Like a puzzle, the process involves layering these in post-processing (I use Affinity Photo but Photoshop would do the same), and then combining them piece by piece using masks and careful adjustments of exposure using a brush. I labelled the images carefully before starting with descriptive terms like rear, rear lights, left flank, right roof, so that I knew what each images was useful for. I rejected a few because they weren’t helpful. The screenshot below gives some idea of the number of layers I ended up with as I produce the final image (probably about 60 in total, with masks and other adjustment layers thrown into the mix). The layer shown in this image is a composite of six images in the grid above, combining tail lights, reflectors and red illumination on the garage floor.

As an aside, I really like the way Affinity Photo automatically includes masks with each adjustment layer—an elegant solution to Photoshop’s multiple clicks to achieve the same result.

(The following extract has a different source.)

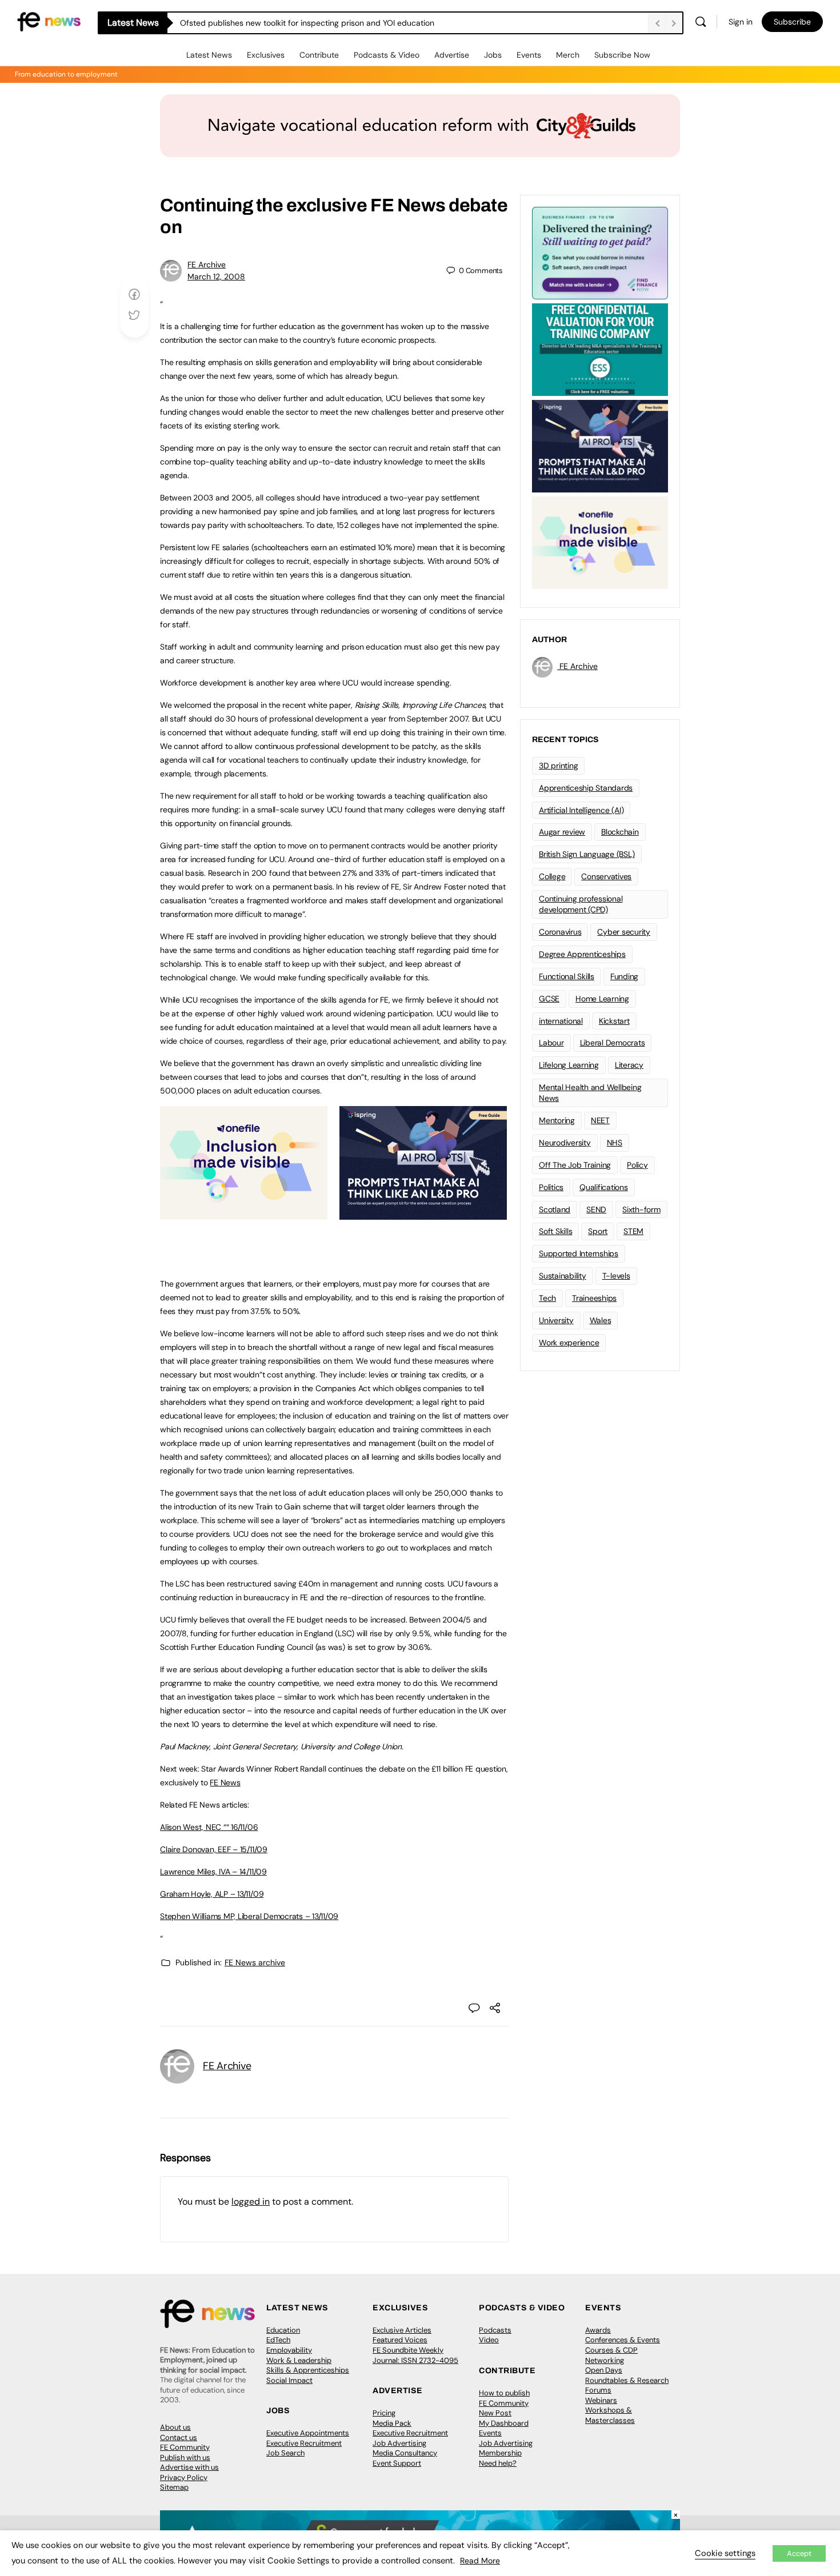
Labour (551, 1042)
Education (283, 2330)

After arriving at the final composite image in Affinity Photo, I imported the image into Capture One, both to document it (Capture One is great for storing and organising catalogues of images) but also to do some final touch ups (essentially adding some grain and doing a final global adjustment for exposure, vibrance and so on). I could do these in Affinity too, but the layers in Affinity can get very deep and the file very large (in excess of 2 GB), so these last touches are just as easy to do in Capture One and Capture One does them non-destructively.

The final result is my first light painted car:The next car I’ll do is vibrant red. I also rendered a monochrome version because I like the way it emphasises the design language.

Four Films, Week 2 | creation

Last week I selected four great films (my opinion) from YouTube about iconic cars (also my opinion). But how are they made? And what does the making say about the brand and its philosophy. The samples I present here range from the relatively modest to the very edge of prestige, but the process of building them is something less profane than divine.

Film 1 | Stradale

Thunder, lightening, molten metal and hand-stitched leather. Monochrome film, rhythmic music, the close ups, the dancing shadows of hand welding, reveal the car as object d’art. No spoken words interrupt the almost miraculous birth of the SF90, which seems to come from points of contradiction: the hand of man; and the mind of God. There is only one Stradale, to be seen from afar, an immaculate conception never to be repeated.

Film 2 | call of the Mountain

Sunrise, the place of birth and hope. A voice. The A110 is not some distant ideal. It is the work of the people of a little-known French town, embodying their pride and passion for a myth reborn. This is a car to be touched, caressed, owned and driven; a car that lifts the spirit, stirs the emotion, rekindles memories, becomes family. A car that searches for its home, Rédélé’s mountain.

Film 3 | deus ex Machina

29 minutes and 3 seconds, the hiss and clack of machines, the whir of motors and the rumble of robotic arms and conveyors. We are left in no doubt that in this place precision has primacy. A new car born in an era where man is an aside, a source of error, an accommodation. A servant and a supplicant, but no more.

Film 4 | wood and iron

Plane, chisel, hammer, saw. Steel, hide, furnace. The old ways don’t die, and neither does the Morgan 44. This is a car built by craftsman, each vehicle not so much a copy of the last as a variation, a phenotypical drift. A car worthy of the land where Gandalf walks amongst wood and stone, where Shadowfax can be seen against the brooding sky, and ravens watch from the heights.